NSS aslında DEC platformu için yazıldığı söyleniyor. Ancak üzerinde Perl 4 veya daha yukarısı oaln bilgisayarlarda kucuk (veya buyuk değişiklikler yaparak çalıştırılabiliyor. NSS'nin en büyük özelliği çok hızlı olması. yaptığı genel kontroller şunlar:

* sendmail

* Anon FTP

* TFTP

* Host.equiv (root olmanız gerek)

* Xhost

NSS genellikle tar.gz olarak şıkıştırılmış dağıtılmaktadır. Ancak açtığınız direk çalıştıramazsınız bazı enviroment variable'ları ayarlamanız gerekiyor. ($TmpDir,$YPX,$PING,$XWININFO). Ayrıca scan işlemini ağ üzerinde bir çok makineye yayabilirsiniz.

4.4.2. STROBE(THE SUPER OPTIMIZED TCP PORT SURVEYOR)

==================================================

Adından da anlaşılacağı gibi Strobe bir makinenin TCP portlarını scan edip butun açık portları bildirmektedir ve bayağı hızlıdır. Strobe bir makinede hangi servislerin çalıştığını söylemektedir.

4.4.3. SATAN(SECURITY ADMINISTRATOR'S TOOL FOR ANALYZING NETWORKS)

================================================== ==============

SATAN büyük ihtimalle en ünlü scannerdır. Aslında bunu da hakediyor. Yazılımında C ve Perl kullanılmış. SATAN'ı farklı kılan bir özelliği de user-friendliness için X ortamında HTML bir arayüze sahip olması. Programın kalitesi yazarlarından gelmekte: Dan Farmer (COPS'un yazarı) ve Weitse Venema(TCP Wrapper'ın yazarı-Firewall mantığının atası).

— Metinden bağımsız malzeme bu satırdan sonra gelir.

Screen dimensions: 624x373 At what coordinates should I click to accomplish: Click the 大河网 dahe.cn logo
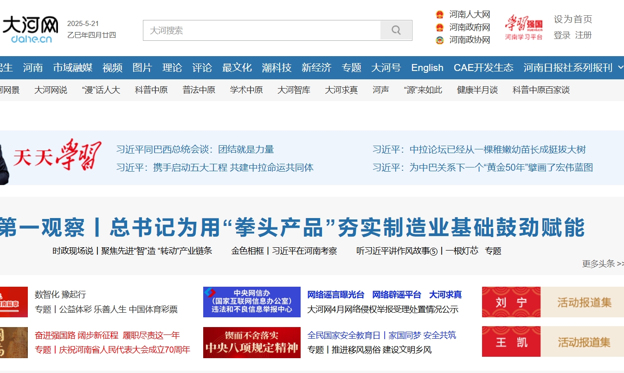[x=31, y=30]
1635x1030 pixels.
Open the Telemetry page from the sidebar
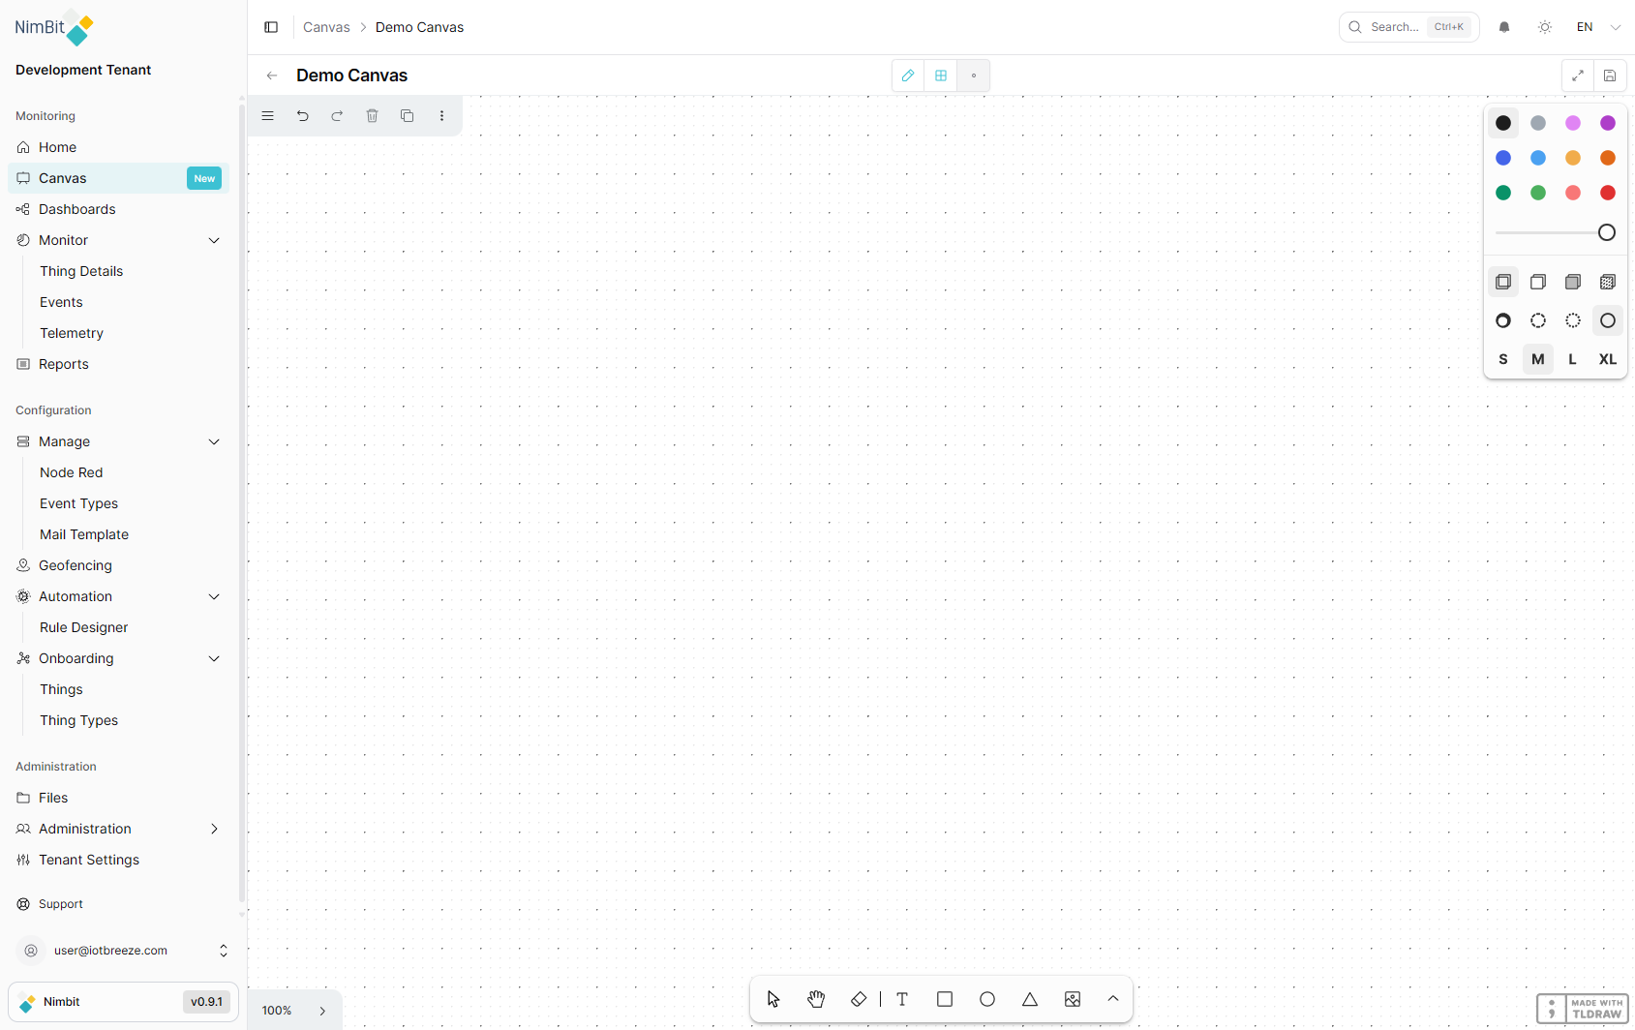[x=72, y=332]
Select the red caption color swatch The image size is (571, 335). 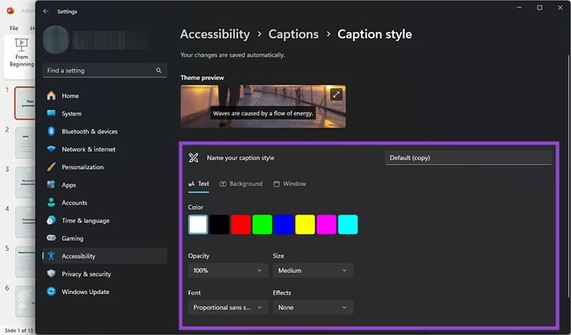tap(241, 225)
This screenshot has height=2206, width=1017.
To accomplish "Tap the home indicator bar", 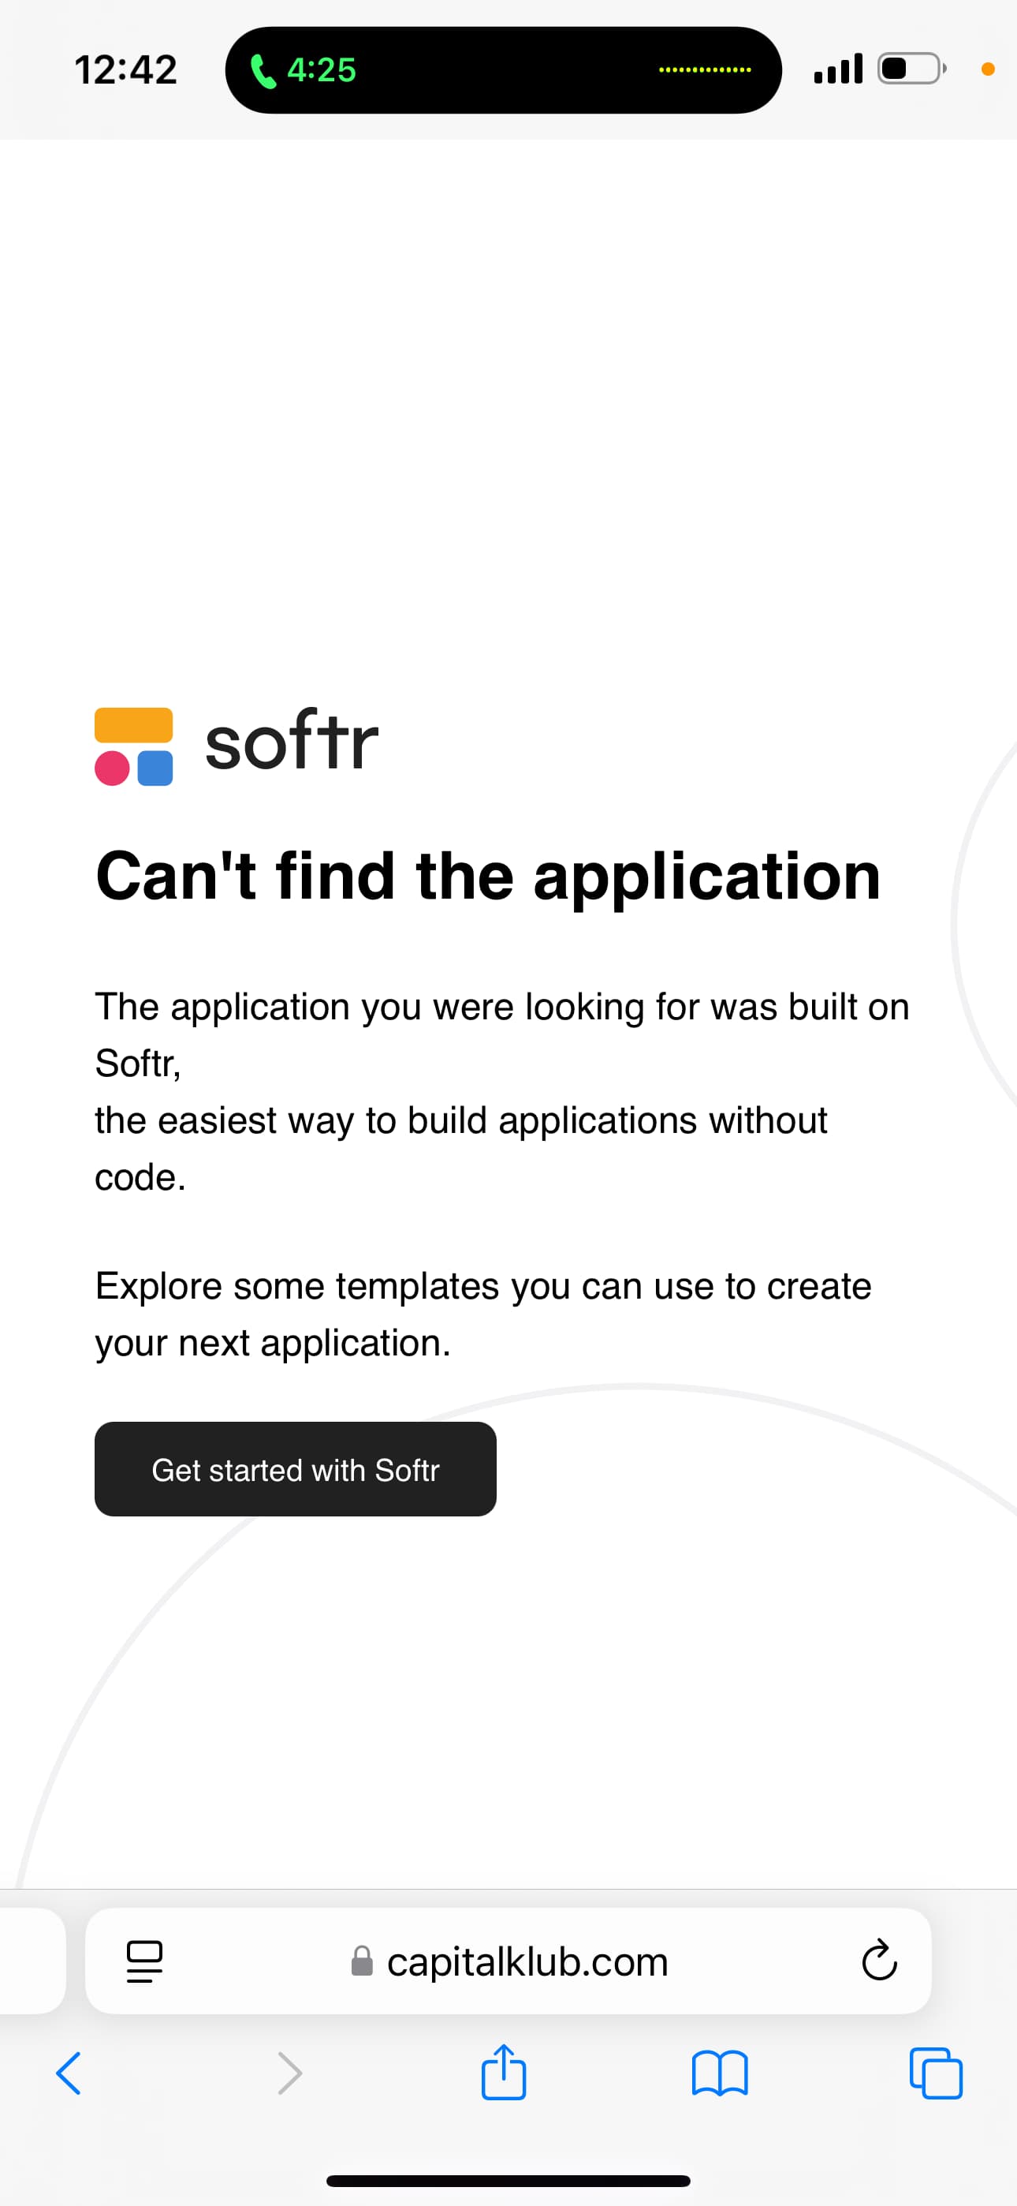I will [x=509, y=2180].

SATAN remote hostu bilinen güvenlik delikleri için arar ayrıca:

* FTPD delikleri ve yazılabilir FTP dizinleri

* NFS delikleri

* NIS delikleri

* RSH delikleri

* sendmail

* X server delikleri

Sizin farkına vardığınız gibi bunların hepsi bilinen deliklerdir ve hepsi elle de yapılabilir bu scannerların yaptığı bu işlerin otomatikleştirmektir.

4.4.4. JAKAL

==========

Jakal bir stealth scannerdır. Bu scanner sayesinde bir firewall'un arkasındaki domaini iz bırakmadan tarayabilirsiniz. Stealth scannerlar "half scan" metodunu kullanılırlar. Bu metodda karşıdaki bilgisayarla SYN|ACK transaction'ınını başlatır ama asla bitirmez!

4.4.5. IdentTCPscan

=================

IdentTCPscan özel bir scannerdır. Bu program sayesinde karşıdaki bilgisayarda çalışan servislerin hangi kullanıcı olarak çalıştıdığını bulabilirsiniz. Yani process'lerin UID'sini gösterir. Örneğin 80. portun karşısında Userid:root yazıyorsa bu o site için büyük bir tehlike demektir. Çünkü bazı CGI-bin dosyalarındaki açıklar kullanılarak bir cracker sadece bir browser kullanarak karşı tarafta istediği komutu çalıştırabilir(phf bunun en güzel örneğidir. Ancak şu an hemen hemen bütün sitelerde bu delik yamanmış durumda, boşuna uğraşıp zaman kaybetmeyin).